HPL No 1/Desa Pejarakan-Gate: Kantah Buleleng dan Pemkab Buleleng Kalah Lagi di PT TUN Mataram

Quotation:
“Mewajibkan Tergugat untuk mencabut Sertipikat Hak Pengelolaan Nomor 00001, Desa Pejarakan, tanggal 25 November 2020, Surat Ukur Nomor 70/TN/B/1971, tanggal 28 Desember 1971, Seluas 450.000 M2 atas nama Pemerintah Daerah Kabupaten Buleleng, terletak di Kecamatan Gerokgak, Kabupaten Buleleng, Provinsi Bali,” bunyi amar putusan PT TUN Mataram.

Mataram, SINARTIMUR.co.id – Para petani di Batu Ampar, Desa Pejarakan, Kecamatan Gerokgak, Kabupaten Buleleng, Bali, bergembira karena Pengadilan Tinggi Tata Usaha Negara (PTTUN) Mataram, Nusa Tenggara Barat (NTB) kembali memenangkan para petani.

Sebab, PT TUN Mataram dalam amar putusannya pada tanggal 23 Oktober 2024 kembali menguatkan Putusan Pengadilan Tata Usaha Negara (PTUN) Denpasar Nomor 16/G/2024/PTUN.DPS tanggal 6 Agustus 2024.

Di sisi lain, Putusan PT TUN Mataram itu menjadi kabar duka bagi Kantor Pertanahan (Kantah) Kabupaten Buleleng sebagai PEMBANDING I semula sebagai TERGUGAT; dan Pemkab Buleleng sebagai PEMBANDING II semula sebagai TERGUGAT II INTERVENSI.

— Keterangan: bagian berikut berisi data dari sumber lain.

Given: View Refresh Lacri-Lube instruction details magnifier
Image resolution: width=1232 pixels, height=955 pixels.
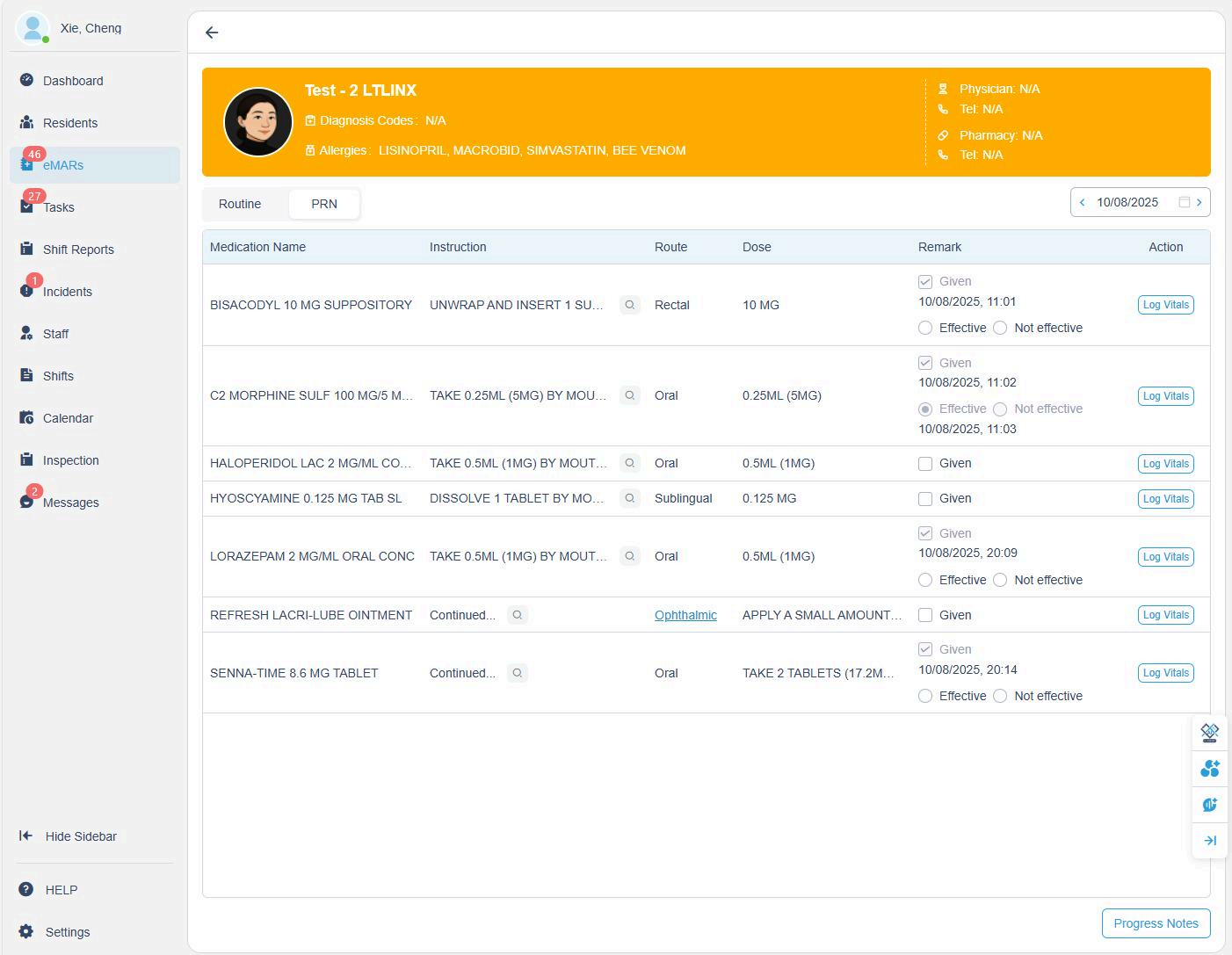Looking at the screenshot, I should (x=518, y=615).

Sengketa dengan Nomor 47/B/2024/PT.TUN.MTR itu melibatkan Kantah Kabupaten Buleleng sebagai PEMBANDING I semula sebagai TERGUGAT; dan Pemkab Buleleng sebagai PEMBANDING II semula sebagai TERGUGAT II INTERVENSI versus masyarakat Desa Pejarakan, Kecamatan Gerokgak, Kabupaten Buleleng, sebagai PARA TERBANDING semula sebagai PARA PENGGUGAT yang diwakili oleh Marsito, Matramo, Nawawi, Samsul Hadi, Rahnawi dan Jumrati.

Dalam amar putusannya, Majelis Hakim PT TUN yang diketuai Subur MS, S.H,M.H, dengan anggota Ketut Rasmen Suta, S.H. dan Indaryadi, S.H, M.H, dengan Panitera Pengganti Jamuhur, S.H, memerintahkan Pembanding I/Tergugat (Kantah Kabupaten Buleleng, red) supaya membatalkan Keputusan Tata Usaha Negara yang diterbitkan Tergugat berupa Sertipikat Hak Pengelolaan Nomor 00001, Desa Pejarakan, tanggal 25 November 2020, Surat Ukur Nomor Halaman 13 dari 15 halaman Putusan Nomor 47/B/2024/PT.TUN.MTR 70/TN/B/1971, tanggal 28 Desember 1971, Seluas 450.000 M2 atas nama Pemerintah Daerah Kabupaten Buleleng, terletak di Kecamatan Gerokgak, Kabupaten Buleleng, Provinsi Bali.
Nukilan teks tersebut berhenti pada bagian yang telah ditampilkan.